A wildfire researcher and expert on wildfire behaviour and landscape fire modelling has been named the B.C. research chair in protective services, emergency management and fire science at Thompson Rivers University (TRU).
According to the B.C. government, Mike Flannigan will work to develop methods to help predict where and when extreme fire weather might occur and where flames might start in those conditions. They say he will also be exploring an early wildfire warning system, starting in July.
Flannigan has been a professor of wildland fire at the University of Alberta and a research scientist with the Canadian Government since 2012. He says he’s looking forward to working with BC Wildfire Service during this time.
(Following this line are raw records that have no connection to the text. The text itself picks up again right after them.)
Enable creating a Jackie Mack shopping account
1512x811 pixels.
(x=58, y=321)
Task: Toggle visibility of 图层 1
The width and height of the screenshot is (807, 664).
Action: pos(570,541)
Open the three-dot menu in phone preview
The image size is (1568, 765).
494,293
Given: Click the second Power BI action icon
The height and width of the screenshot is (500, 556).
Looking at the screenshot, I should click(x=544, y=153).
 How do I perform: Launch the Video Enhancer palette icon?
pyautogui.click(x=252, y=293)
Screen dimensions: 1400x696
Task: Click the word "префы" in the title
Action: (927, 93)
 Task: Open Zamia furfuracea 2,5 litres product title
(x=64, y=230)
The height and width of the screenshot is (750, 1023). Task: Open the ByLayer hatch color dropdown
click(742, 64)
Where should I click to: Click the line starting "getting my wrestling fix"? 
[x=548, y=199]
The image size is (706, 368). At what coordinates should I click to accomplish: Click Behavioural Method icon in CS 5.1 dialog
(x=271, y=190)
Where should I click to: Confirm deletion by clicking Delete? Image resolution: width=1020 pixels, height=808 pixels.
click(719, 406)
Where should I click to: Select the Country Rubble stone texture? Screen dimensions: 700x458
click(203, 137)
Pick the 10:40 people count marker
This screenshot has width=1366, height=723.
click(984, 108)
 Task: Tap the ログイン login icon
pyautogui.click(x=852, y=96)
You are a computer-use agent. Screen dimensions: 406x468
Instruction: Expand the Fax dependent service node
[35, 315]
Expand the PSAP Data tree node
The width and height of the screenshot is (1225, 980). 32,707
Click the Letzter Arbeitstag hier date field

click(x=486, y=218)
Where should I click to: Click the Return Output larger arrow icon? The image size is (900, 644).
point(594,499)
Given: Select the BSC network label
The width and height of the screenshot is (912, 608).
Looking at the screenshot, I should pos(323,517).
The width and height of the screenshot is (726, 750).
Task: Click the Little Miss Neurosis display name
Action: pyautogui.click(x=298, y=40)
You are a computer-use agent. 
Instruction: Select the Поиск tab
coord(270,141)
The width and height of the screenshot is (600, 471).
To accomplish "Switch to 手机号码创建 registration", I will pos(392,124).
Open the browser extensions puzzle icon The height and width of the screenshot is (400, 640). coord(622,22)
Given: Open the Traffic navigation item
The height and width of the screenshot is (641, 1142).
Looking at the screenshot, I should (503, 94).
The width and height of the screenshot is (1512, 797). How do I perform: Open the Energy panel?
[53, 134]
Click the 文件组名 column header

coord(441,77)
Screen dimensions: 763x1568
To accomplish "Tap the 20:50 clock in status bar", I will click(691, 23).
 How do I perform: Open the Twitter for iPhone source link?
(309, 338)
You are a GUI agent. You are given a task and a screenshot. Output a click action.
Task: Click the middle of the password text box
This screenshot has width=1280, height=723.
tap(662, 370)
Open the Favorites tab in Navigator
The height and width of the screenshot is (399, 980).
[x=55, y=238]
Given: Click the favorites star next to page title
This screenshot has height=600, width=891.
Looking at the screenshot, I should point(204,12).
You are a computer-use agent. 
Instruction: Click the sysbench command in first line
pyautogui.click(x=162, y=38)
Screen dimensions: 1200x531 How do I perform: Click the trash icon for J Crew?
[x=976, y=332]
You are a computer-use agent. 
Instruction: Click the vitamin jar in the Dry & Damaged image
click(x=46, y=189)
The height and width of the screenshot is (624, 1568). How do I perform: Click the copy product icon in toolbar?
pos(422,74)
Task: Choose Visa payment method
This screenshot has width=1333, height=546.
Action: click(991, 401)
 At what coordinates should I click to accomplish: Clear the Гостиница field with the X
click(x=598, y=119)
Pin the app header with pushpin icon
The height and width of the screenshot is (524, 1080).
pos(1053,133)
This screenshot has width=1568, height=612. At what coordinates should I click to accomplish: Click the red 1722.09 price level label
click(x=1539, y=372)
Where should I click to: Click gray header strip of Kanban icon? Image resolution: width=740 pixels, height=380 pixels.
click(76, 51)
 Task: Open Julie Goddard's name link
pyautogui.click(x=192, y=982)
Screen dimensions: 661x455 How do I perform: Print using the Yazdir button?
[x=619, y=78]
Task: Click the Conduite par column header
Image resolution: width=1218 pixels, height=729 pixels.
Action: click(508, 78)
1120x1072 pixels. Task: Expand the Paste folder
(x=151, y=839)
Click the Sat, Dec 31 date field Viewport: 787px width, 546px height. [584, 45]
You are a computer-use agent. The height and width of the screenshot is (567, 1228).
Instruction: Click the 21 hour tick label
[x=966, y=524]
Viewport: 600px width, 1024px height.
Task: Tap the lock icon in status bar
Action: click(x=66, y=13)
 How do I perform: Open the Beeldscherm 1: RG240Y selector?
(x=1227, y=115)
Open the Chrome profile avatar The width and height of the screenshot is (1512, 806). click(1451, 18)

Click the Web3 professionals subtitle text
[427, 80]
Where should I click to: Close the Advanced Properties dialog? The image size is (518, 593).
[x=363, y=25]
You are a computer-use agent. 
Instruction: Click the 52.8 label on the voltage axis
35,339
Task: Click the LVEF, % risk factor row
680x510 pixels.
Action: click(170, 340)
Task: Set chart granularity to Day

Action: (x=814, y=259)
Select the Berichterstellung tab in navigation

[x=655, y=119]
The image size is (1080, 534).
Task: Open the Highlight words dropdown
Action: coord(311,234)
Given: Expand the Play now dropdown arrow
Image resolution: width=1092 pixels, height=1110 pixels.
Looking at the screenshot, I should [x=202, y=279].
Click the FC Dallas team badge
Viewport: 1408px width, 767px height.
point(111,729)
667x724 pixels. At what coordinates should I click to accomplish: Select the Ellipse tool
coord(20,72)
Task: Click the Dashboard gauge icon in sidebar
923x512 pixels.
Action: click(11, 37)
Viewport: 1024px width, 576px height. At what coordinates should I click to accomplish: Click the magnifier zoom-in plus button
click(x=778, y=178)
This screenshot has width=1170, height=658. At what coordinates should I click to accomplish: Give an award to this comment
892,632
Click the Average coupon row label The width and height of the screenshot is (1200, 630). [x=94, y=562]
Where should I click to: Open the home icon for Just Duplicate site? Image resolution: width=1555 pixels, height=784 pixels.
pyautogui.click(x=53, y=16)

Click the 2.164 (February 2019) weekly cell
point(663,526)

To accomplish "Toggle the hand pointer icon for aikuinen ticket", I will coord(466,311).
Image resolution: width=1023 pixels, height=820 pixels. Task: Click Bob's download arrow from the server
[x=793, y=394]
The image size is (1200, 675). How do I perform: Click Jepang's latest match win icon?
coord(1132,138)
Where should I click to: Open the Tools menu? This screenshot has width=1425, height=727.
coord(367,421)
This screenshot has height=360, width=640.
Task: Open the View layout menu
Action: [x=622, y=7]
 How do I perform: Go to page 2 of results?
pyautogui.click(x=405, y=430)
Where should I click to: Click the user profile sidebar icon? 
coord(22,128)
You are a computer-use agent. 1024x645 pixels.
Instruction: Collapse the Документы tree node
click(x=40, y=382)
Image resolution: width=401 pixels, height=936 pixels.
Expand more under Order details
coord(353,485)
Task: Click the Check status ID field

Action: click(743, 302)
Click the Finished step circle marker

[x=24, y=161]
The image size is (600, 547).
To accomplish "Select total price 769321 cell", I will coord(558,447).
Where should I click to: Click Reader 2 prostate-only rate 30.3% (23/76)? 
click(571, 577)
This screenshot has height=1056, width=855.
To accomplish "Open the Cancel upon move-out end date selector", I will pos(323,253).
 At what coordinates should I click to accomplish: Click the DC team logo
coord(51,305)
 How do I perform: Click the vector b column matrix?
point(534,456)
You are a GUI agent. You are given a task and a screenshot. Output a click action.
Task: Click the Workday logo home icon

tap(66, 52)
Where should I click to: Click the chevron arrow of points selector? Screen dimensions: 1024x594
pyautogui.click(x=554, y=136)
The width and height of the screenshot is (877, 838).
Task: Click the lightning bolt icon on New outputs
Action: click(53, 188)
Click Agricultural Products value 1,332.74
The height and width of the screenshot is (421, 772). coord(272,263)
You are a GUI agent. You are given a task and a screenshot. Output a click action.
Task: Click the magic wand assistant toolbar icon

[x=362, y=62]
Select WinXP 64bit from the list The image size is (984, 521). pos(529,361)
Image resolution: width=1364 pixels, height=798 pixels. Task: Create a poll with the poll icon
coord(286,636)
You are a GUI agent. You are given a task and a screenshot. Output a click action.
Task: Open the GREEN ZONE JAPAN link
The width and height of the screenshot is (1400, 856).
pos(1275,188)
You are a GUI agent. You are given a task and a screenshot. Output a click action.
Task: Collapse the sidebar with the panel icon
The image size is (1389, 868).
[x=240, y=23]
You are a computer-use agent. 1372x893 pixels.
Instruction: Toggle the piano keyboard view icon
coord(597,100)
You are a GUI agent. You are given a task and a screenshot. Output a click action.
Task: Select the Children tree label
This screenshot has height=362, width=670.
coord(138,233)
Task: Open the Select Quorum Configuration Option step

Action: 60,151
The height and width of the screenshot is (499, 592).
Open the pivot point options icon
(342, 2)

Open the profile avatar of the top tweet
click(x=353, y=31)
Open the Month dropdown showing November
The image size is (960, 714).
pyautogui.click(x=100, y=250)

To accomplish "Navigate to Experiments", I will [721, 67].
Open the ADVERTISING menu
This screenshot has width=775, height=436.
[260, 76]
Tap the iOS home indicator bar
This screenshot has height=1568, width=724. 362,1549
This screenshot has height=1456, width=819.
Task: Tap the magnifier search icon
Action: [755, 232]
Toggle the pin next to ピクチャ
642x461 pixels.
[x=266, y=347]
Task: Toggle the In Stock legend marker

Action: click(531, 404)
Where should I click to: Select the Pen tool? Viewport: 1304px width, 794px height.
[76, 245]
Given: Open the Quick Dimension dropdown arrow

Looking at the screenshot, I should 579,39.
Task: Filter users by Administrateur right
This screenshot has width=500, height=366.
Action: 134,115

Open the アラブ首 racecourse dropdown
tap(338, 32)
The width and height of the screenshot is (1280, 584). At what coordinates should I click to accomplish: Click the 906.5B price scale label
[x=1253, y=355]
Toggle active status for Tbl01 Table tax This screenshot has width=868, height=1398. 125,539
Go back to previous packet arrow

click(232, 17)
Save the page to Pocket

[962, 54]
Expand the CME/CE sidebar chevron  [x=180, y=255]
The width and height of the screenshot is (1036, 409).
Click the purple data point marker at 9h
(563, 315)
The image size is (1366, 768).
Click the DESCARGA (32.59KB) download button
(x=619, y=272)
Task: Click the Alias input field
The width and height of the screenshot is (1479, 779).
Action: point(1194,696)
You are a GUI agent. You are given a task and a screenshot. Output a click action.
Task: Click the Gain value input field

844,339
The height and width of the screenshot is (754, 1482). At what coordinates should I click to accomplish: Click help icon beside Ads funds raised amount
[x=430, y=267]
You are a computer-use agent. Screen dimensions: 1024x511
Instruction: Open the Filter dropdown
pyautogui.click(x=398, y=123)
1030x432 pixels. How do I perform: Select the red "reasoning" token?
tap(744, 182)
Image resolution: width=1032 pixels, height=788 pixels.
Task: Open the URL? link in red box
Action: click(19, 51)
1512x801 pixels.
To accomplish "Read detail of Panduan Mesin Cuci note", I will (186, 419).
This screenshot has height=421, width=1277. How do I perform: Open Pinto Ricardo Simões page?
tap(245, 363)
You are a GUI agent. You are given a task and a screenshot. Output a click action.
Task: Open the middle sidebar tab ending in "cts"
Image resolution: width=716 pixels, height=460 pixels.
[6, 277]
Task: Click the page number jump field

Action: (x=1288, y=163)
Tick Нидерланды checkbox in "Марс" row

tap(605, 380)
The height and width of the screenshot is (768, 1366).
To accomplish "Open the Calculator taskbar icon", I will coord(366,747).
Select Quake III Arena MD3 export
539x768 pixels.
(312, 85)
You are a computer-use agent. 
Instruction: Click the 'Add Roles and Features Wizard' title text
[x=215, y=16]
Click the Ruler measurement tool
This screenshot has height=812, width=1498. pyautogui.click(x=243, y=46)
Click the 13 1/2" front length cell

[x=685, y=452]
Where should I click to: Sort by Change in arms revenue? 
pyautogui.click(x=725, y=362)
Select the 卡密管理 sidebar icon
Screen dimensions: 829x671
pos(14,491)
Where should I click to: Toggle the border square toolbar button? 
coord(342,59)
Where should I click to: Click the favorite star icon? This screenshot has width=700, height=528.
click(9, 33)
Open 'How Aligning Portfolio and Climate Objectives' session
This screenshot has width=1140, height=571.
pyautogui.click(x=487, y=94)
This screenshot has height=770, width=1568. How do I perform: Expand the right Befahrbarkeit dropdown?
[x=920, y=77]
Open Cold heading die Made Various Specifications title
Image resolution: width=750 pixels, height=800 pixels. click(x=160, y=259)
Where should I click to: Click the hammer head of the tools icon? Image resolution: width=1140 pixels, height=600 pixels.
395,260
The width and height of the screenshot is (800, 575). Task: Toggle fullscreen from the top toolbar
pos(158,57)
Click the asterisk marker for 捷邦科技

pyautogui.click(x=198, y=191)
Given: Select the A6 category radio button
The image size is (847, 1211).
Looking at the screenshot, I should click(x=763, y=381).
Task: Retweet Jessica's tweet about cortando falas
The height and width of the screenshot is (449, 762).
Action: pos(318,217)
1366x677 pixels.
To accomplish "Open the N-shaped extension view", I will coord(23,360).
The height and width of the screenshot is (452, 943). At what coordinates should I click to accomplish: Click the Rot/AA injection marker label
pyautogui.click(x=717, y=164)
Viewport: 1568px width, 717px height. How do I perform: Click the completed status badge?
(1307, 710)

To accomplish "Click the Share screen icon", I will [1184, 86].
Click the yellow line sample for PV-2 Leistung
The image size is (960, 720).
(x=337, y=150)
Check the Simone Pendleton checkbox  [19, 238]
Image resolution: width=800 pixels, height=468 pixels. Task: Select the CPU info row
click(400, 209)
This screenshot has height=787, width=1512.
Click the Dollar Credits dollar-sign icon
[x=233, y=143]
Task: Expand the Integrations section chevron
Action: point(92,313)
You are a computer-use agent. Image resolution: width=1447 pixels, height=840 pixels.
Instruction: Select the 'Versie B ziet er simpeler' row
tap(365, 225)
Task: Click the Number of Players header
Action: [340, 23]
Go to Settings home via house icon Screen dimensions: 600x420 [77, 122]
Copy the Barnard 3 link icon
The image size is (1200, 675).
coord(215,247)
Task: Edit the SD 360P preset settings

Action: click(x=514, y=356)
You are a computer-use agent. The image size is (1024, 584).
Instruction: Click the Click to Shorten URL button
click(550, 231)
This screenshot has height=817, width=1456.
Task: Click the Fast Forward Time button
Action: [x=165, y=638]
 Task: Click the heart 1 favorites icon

“This is an exciting opportunity to collaborate with the BC Wildfire Service, emergency management agencies and academic institutions,” said Flannigan in a press release Thursday. “The wildfire landscape is becoming more challenging and demanding due to climate change, so I’m excited to help shape the future of wildfire prediction and analysis as part of a collective research effort.”
The province says Flannigan will work with BC Wildfire Service to work on challenges in predicting wildfire activity and behaviour.
They say his appointment aligns with the 2018 Abbot-Chapman report to increase and sustain funding for fire research.
“Too many British Columbians have seen the devastating impacts of wildfires and the havoc wreaked on people’s lives, homes, local economies, wildlife and the environment,” said Anne Kang, minister of advanced education and skills training in the press release.”We’re fortunate to have the experience of Mike Flannigan assume this new research chair, the first of its kind in B.C.”
The decision is part of the province’s over $20-million investment to reduce risks around communities and predicting wildfire activity.
The province contributed $5 million to the research chair in July 2020.
The other $15 million is through the Community Resiliency Investment (CRI) program, which gives grants to 118 local governments and First Nations to help fund their wildfire risk initiatives.